Sonata de otoño
Con Un día sí y otro también, Eduardo Arroyo (Madrid, 1937), vuelve a sorprendernos con un espectacular despliegue de, por una parte, 7 lienzos de gran formato, inspirados en los grabados de Durero, y, por otra, 120 lienzos de pequeño formato (33 × 25 centímetros), que son como instantáneas comentadas de la realidad cotidiana, según la percepción del autor, de lo que le ha llamado la atención entre 2002 y 2004 por dentro y por fuera de sí mismo. En esta experiencia de, por así decirlo, un noticiario documentado, como el vetusto No-do, se reúnen las tres dimensiones de Arroyo como periodista, escritor y pintor, lo cual él ha resumido, de manera eficaz, en su autoproclamación como "pintor de historia". En esta crónica icónica de la actualidad, Arroyo puede dar la impresión de aproximarse al Nulla dies sine linea, que emprendió, al final, su amigo Antonio Saura, si bien el gesto de éste se convierte en aquél en imagen pura y dura, pero de rezumante pintura.
EDUARDO ARROYO
'Un día sí y y otro también'
Galería Metta
Villanueva, 36. Madrid
Hasta el 12 de diciembre
El misterio de Arroyo, al hacer esta crónica, se basa en no dejar nada en la penumbra, porque cada imagen tiene un comentario, y está pensada idealmente para forrar una pared con invocaciones milagrosas, aunque profanas; esto es: profanaciones de las hojas del calendario, que inevitablemente van cayendo, a la moderna, como si nada. En todo caso, la moderna profanación de Arroyo consiste en sostener en el aire, como en un suspiro, estas hojas secas de la actualidad, retardando irónicamente el baile descendente del conjunto de hechos insustanciales hasta posarse en el suelo, a la espera de la solícita escoba del barrendero.

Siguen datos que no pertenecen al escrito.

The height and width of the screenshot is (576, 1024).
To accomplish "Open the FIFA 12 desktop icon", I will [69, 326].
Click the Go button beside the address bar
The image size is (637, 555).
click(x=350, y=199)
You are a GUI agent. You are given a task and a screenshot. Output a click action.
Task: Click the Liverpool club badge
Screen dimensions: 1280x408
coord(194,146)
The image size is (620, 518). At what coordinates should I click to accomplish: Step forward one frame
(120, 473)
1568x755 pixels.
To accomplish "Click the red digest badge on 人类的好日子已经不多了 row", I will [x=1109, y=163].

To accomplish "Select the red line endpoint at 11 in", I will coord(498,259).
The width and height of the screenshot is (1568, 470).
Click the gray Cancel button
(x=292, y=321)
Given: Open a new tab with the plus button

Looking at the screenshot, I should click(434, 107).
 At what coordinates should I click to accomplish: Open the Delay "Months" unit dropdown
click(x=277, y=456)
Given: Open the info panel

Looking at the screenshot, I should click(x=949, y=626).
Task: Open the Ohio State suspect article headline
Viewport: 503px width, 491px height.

En el fondo, se trata, así, pues, de un ejercicio de melancolía, que corrobora la asociación de estas "obritas" con los grandes formatos de los comentarios -interpretaciones- de las estampas de Durero. Grandes o pequeños, estos cuadros son distanciadas epifanías modernas, no tanto de lo que pasa, sino del pasar, la infinita variación de lo mismo. En cierto sentido a estas imágenes instantáneas le correspondería ser lo que se entiende como un diario ilustrado, pero sometido al proceso de una coagulación pictórica, lo cual, técnica y conceptualmente, las transforma en otra cosa, en un más allá de sí mismas. La coagulación pictórica no se limita a someter a la imagen a la churruscante parrilla del óleo, que obviamente la dora o la ennegrece, sino que la condimenta con la singular salsa mental del cocinero, la única profesión que no antecede a la de artista, porque ambos pueden construir o reconstruir tortillas, pero no hacerlo sin huevos.
La densidad y riqueza del magín culinario de Arroyo es proverbial, pero, quizá, rinda su mayor efecto en los extremos, sean los del contraste entre los grandes o pequeños formatos, o, todavía mejor, entre la euforia riente y el melancólico sacapuntas. Perejil de todas las salsas, esta extremosidad del último Arroyo es lo que le da una mayor fuerza persuasiva a estos fogonazos pictóricos, los cuales, a fuer de cómo dispararse vertiginosamente solos, guardan muchos secretos en la recámara. Es ahí donde Arroyo nos demuestra el envés de una realidad, forzando con estos chispazos visuales su intríngulis. Nos llueven encima las torrenciales visiones-vivencias del imaginario de un artista muy vivido y visionario, que hace visajes al pasado de la historia, la literatura o el arte, pero, sobre todo, a partir de lo que nos pasa cada día delante de las narices sin percatarnos. Es lógico que este diario de un pintor sea la escenificación de un creciente monólogo, porque un artista de verdad acaba hablando solo y para sí, presentándonos el marco impactante, entre irónico y melancólico, de este constante interrogarse sin respuesta.